Imagine you are in your favourite FPS. Ever seen through the landscape for whatever reason? Your world is a wafer thin artifice. The game only needs to check dynamic objects like you, other players, random crap etc. against each other and this landscape. It's a bit more complex with the newer games with destructible terrain but forget them for now.
In MC your world is not a shell. It's a world full of an utterly insane amount of cubes. These cubes are in a sense new world voxels except they aren't stored in a nice static immutable CPU non-intensive pre calculated tree. They are held in a massive chunk of memory.
A voxel is like a 3D pixel, dig? It's an atom. The smallest component in the MC world. We have all these cubes on cubes, 128 (I think?) deep and shooting off as far as your render distance goes. That is a lot of cubes that the computer needs to remember and keep track of. It also needs to work out which ones are visible to the player and render accordingly, and recalculate the lighting whenever conditions change. I believe there is also a "tick" where all the loaded blocks are scanned. If there wasn't lighting wouldn't update, lava and water wouldn't flow, and redstone wouldn't work.
The whole system is brute forced in MC. It takes a lot of resources to manipulate all that crap. Did I mention that air is also all blocks?

i can go into other reasons but that's a good start and I have to go now.

Just quickly, Optifine didn't really help me. I tried it a few days ago. I also haven't found much difference between Sun Java in Win7 starter and OpenJDK in linux. Yes my netbook dual boots, and Windows is really only there for the very occasional game and because my netbook came with it.

Polo-Rican
Jul 4, 2004

emptyquote my posts or die

The Yellow Ant posted:

Imagine a brick wall.

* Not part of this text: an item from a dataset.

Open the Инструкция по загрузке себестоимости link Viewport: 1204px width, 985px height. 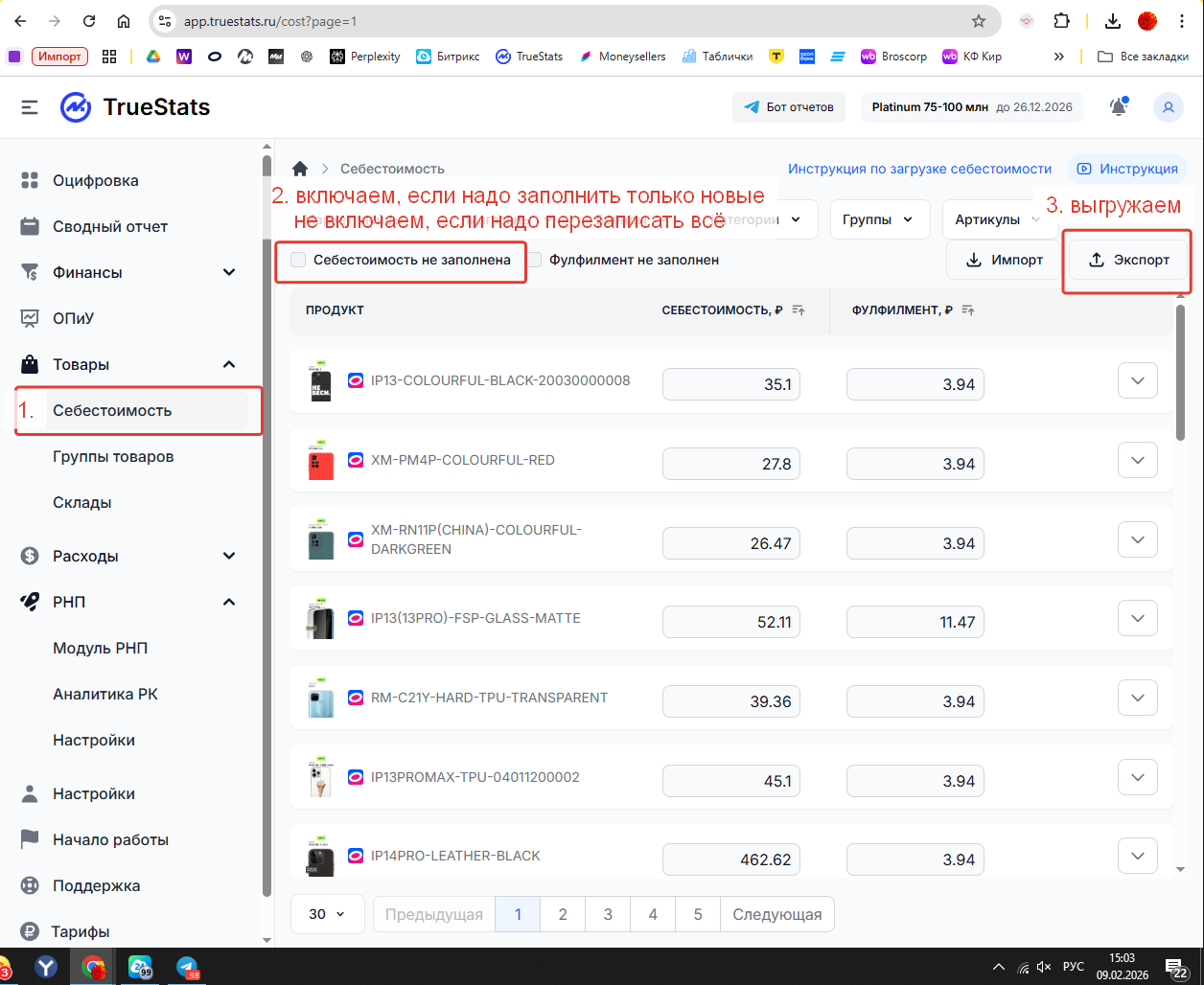pos(919,169)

In a normal game that wall is one piece, with a brick texture on it. In Minecraft, every brick is its own object, with its own texture.

In the first case, you've got one set of data to describe the whole wall. In Minecraft you have the same amount of data for every single brick in the wall.

This is the annoying thing about having Notch at the helm. I do a bit of programming but I'm not a programming genius by any means. And even at my level I see a lot of workarounds that would dramatically raise performance.

It wouldn't be too hard to write a script that searches for adjacent blocks of the same type and replaces them temporarily with larger objects. To use your brick wall as an example—imagine a 9x9 brick wall. The script would quickly spot that these 81 brick blocks are all of the same type, and it would replace the 81 bricks with a single 9x9 brick wall that looks identical. The player wouldn't notice, but the game engine would go from grinding 81 separate objects to 1. And if you used this same method for every block in the world, yeah, you probably could cut the number of objects by 80% or more. And it would probably only add like 7 seconds to the initial world generation time.

Then, if the player started to whack a 9x9 brick wall, the engine would swap out the 9x9 object for 81 individual bricks. Once the brick was broken, the system would again scan for chunks of blocks and replace.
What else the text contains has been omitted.